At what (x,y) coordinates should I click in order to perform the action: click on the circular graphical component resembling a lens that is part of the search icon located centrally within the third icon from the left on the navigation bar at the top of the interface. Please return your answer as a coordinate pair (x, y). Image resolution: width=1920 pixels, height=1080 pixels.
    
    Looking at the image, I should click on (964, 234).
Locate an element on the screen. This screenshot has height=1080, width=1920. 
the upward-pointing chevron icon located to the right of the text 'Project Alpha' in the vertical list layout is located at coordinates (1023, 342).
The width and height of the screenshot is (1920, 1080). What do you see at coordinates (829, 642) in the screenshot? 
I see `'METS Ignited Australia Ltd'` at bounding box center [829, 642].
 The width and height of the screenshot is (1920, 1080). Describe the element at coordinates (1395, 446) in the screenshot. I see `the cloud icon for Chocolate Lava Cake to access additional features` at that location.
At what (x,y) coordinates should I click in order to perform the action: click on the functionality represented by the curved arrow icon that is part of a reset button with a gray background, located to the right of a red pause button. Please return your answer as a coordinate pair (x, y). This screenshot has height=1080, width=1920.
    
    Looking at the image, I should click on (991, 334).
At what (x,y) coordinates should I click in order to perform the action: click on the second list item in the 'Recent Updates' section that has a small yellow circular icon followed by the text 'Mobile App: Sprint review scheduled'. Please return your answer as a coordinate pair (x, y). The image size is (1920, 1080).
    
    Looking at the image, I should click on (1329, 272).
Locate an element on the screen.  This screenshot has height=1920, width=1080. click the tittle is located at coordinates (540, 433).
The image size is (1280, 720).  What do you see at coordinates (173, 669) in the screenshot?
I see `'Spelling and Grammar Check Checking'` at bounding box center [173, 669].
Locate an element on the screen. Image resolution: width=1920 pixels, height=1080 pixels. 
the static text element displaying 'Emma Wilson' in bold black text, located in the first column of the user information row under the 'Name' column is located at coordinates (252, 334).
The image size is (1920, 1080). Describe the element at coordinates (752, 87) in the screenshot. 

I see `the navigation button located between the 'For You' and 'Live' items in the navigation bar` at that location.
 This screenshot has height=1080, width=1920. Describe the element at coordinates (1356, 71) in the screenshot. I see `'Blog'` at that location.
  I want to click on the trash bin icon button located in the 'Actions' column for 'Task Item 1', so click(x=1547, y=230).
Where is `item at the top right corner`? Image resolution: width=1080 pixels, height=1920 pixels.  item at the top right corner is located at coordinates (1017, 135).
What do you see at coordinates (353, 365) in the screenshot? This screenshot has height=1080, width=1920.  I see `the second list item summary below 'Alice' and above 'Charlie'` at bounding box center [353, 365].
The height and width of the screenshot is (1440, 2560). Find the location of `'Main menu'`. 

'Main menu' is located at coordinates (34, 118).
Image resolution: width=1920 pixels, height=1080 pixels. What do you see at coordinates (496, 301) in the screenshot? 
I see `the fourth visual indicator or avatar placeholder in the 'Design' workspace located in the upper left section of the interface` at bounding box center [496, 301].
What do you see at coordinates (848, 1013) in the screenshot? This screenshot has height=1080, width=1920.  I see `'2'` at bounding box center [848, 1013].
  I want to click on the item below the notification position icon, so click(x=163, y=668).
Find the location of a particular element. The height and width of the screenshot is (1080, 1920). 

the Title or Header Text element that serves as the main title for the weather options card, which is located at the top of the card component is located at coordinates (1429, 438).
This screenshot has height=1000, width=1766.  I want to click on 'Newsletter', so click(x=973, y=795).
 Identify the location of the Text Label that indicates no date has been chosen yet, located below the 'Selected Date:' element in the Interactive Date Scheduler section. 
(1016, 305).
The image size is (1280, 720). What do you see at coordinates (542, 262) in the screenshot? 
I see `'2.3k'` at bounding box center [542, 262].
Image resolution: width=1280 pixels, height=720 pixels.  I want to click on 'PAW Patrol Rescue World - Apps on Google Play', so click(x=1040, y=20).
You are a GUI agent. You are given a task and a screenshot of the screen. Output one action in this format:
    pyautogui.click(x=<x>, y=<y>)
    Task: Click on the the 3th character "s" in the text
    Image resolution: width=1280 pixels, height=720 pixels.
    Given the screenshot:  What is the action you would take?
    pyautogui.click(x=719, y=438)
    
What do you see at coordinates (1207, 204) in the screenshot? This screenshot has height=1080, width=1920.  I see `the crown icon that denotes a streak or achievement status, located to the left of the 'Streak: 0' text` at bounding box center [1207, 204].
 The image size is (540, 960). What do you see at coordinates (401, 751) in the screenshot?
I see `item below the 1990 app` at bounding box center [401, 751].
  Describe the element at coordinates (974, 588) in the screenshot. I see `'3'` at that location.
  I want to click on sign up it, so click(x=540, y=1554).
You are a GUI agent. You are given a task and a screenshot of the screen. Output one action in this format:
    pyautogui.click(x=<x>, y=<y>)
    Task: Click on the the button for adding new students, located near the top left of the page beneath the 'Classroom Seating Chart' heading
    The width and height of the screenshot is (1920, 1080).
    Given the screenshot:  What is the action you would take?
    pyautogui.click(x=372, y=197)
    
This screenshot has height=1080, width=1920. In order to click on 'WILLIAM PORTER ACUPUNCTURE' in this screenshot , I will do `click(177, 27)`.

REQUIREMENT
Duplicate the stretch of data from the line containing "so click(x=1040, y=20)." through the end of the data, both ends included.

WRITTEN ANSWER
Image resolution: width=1280 pixels, height=720 pixels.  I want to click on 'PAW Patrol Rescue World - Apps on Google Play', so click(x=1040, y=20).
You are a GUI agent. You are given a task and a screenshot of the screen. Output one action in this format:
    pyautogui.click(x=<x>, y=<y>)
    Task: Click on the the 3th character "s" in the text
    Image resolution: width=1280 pixels, height=720 pixels.
    Given the screenshot:  What is the action you would take?
    pyautogui.click(x=719, y=438)
    
What do you see at coordinates (1207, 204) in the screenshot? This screenshot has height=1080, width=1920.  I see `the crown icon that denotes a streak or achievement status, located to the left of the 'Streak: 0' text` at bounding box center [1207, 204].
 The image size is (540, 960). What do you see at coordinates (401, 751) in the screenshot?
I see `item below the 1990 app` at bounding box center [401, 751].
  Describe the element at coordinates (974, 588) in the screenshot. I see `'3'` at that location.
  I want to click on sign up it, so click(x=540, y=1554).
You are a GUI agent. You are given a task and a screenshot of the screen. Output one action in this format:
    pyautogui.click(x=<x>, y=<y>)
    Task: Click on the the button for adding new students, located near the top left of the page beneath the 'Classroom Seating Chart' heading
    The width and height of the screenshot is (1920, 1080).
    Given the screenshot:  What is the action you would take?
    pyautogui.click(x=372, y=197)
    
This screenshot has height=1080, width=1920. In order to click on 'WILLIAM PORTER ACUPUNCTURE' in this screenshot , I will do `click(177, 27)`.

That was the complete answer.